A Hybrid Machine Learning Model for Accurate Autism Diagnosis

The healthcare industry faces significant challenges in managing and processing large volumes of unstructured, real-time medical data. As such, there is a growing need for advanced techniques to handle complex data in the diagnosis of disorders like Autism Spectrum Disorder (ASD). This study presents a Big Data and Machine Learning-based Medical Data Classification (BDML-MDCASD) model aimed at improving the accuracy and efficiency of ASD diagnosis. The proposed model employs an improved Squirrel Search Algorithm-based Feature Selection (ISSA-FS) to identify the most relevant features from medical data. Additionally, a hybrid classification approach is introduced, combining Autoencoder (AE) with the Butterfly Optimization Algorithm (BOA) to enhance detection accuracy. To manage and process large datasets effectively, the MapReduce tool is used for efficient data handling.

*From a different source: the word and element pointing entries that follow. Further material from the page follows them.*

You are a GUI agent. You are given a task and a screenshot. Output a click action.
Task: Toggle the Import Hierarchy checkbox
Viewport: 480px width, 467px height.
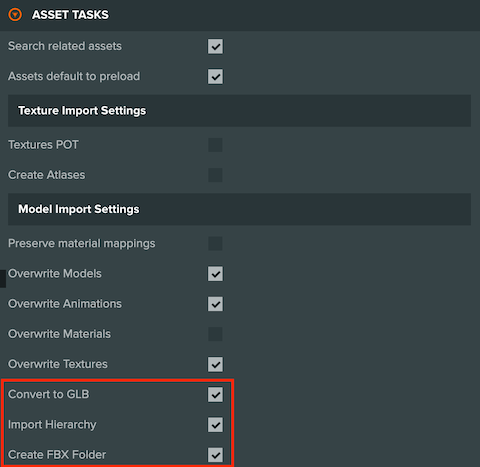point(215,425)
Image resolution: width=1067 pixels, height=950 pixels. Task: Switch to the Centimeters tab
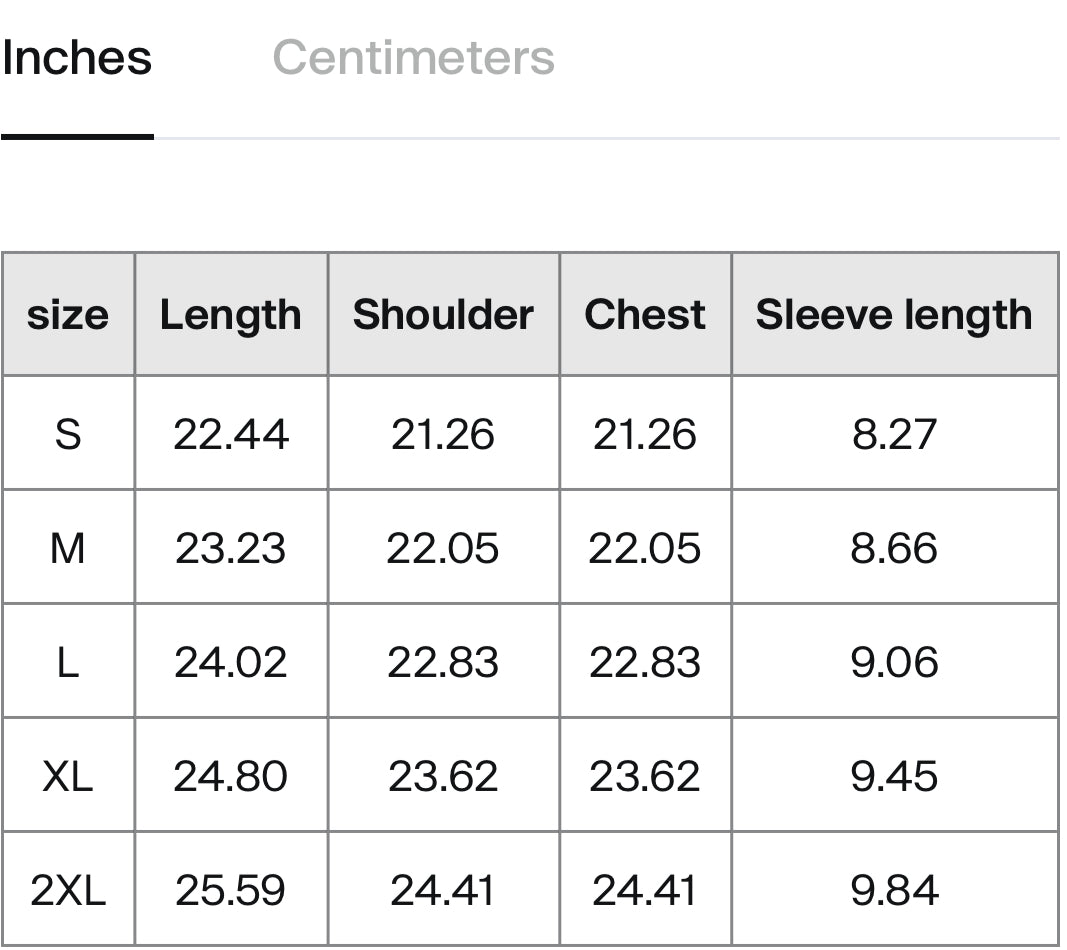click(413, 58)
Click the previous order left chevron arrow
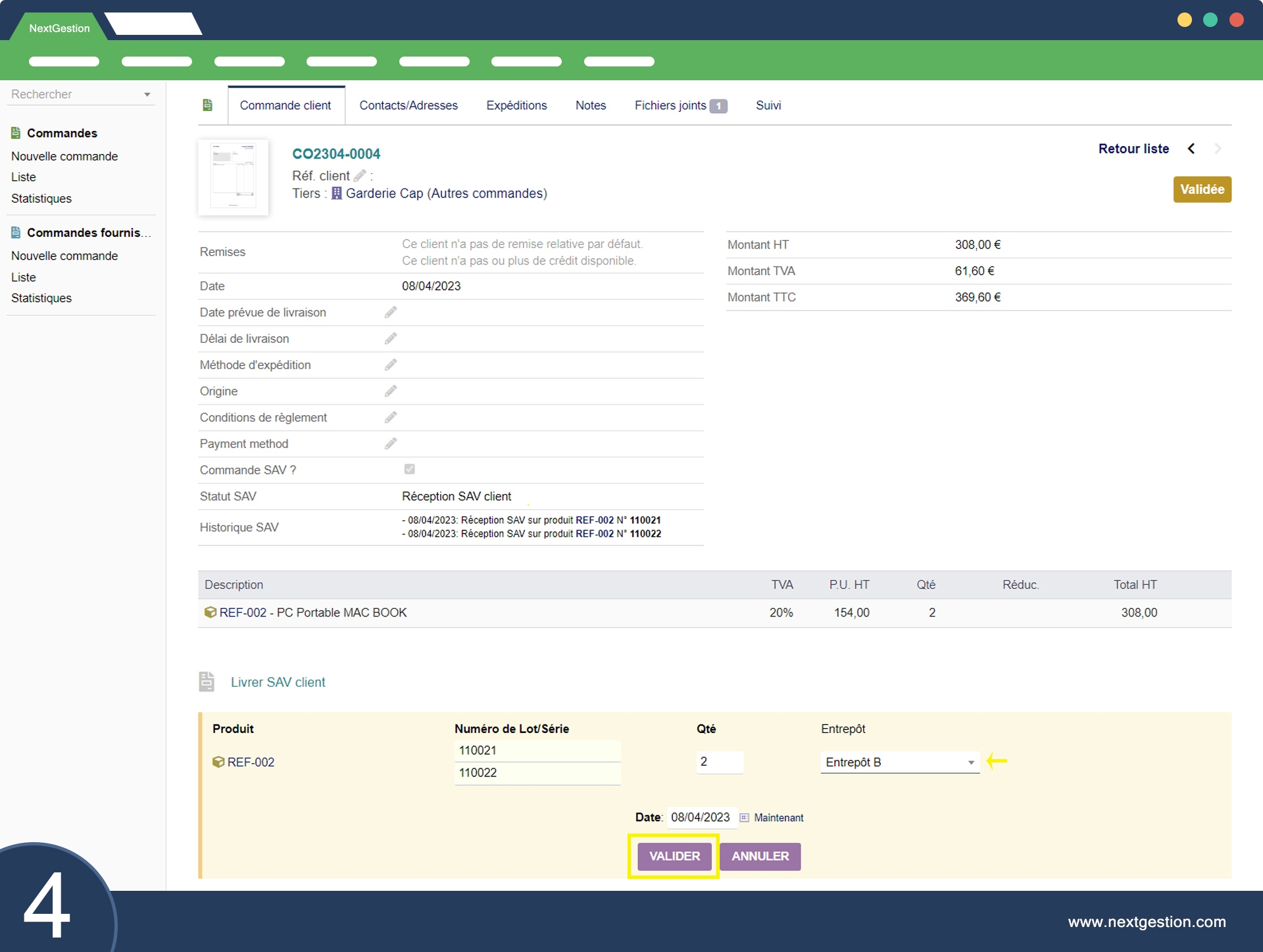This screenshot has height=952, width=1263. [1191, 149]
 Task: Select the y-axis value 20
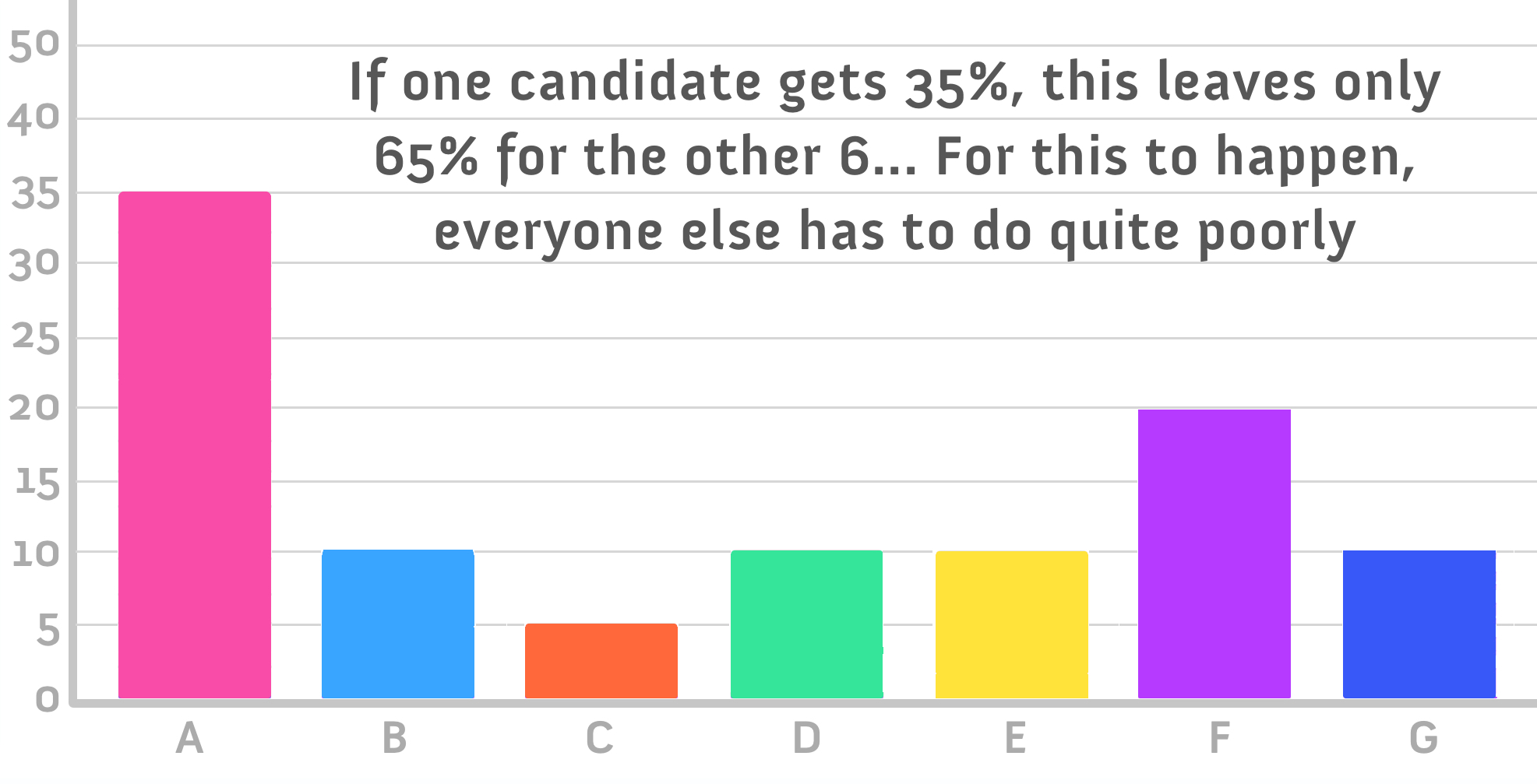click(34, 408)
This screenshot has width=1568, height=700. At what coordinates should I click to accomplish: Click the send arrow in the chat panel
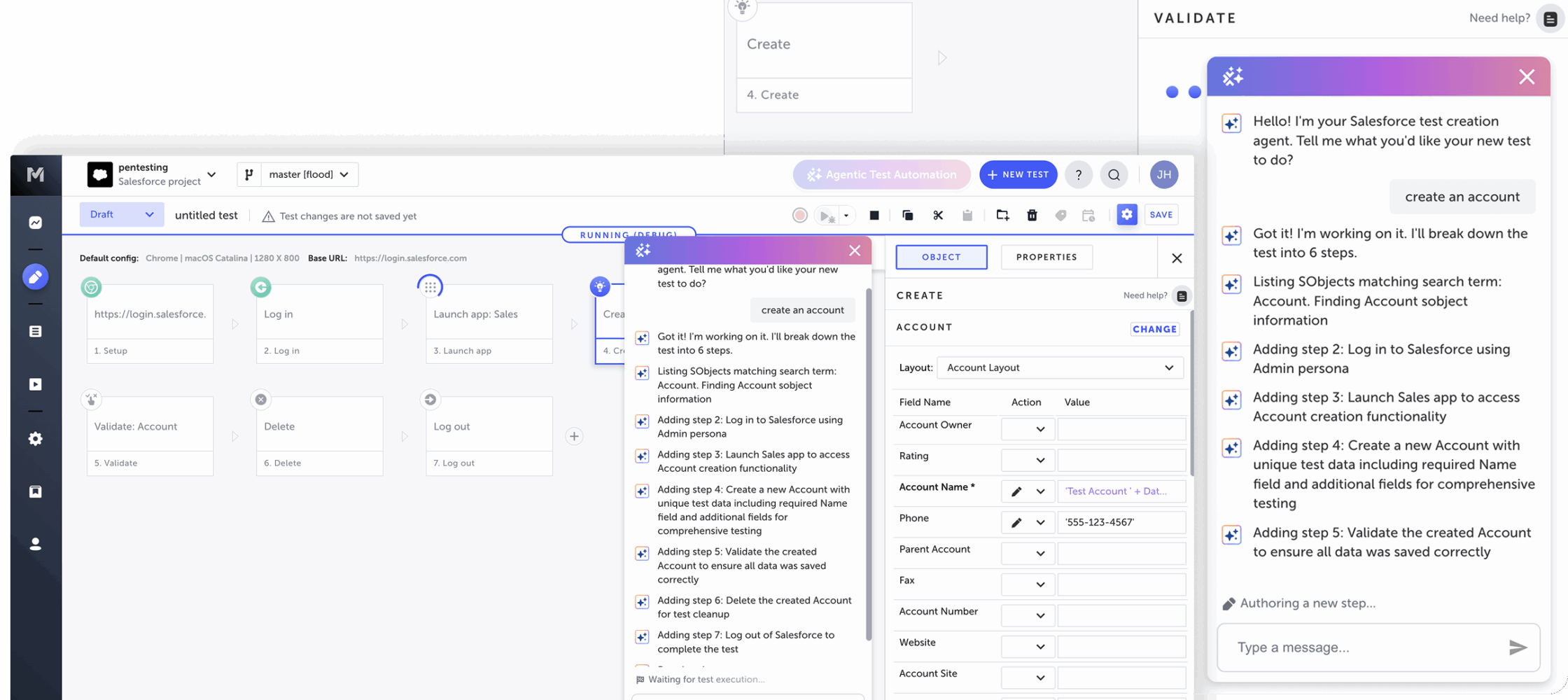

The model was evaluated across multiple ASD datasets, including ASD-Children (292 instances), ASD-Adolescent (104 instances), and ASD-Adult (704 instances). Simulation results demonstrate that the BDML-MDCASD model outperforms traditional methods, achieving a classification accuracy of 92%, precision of 90%, and recall of 93%. These results underscore the potential of the proposed model in providing a robust, automated solution for early ASD detection, offering a significant advancement over existing diagnostic methods.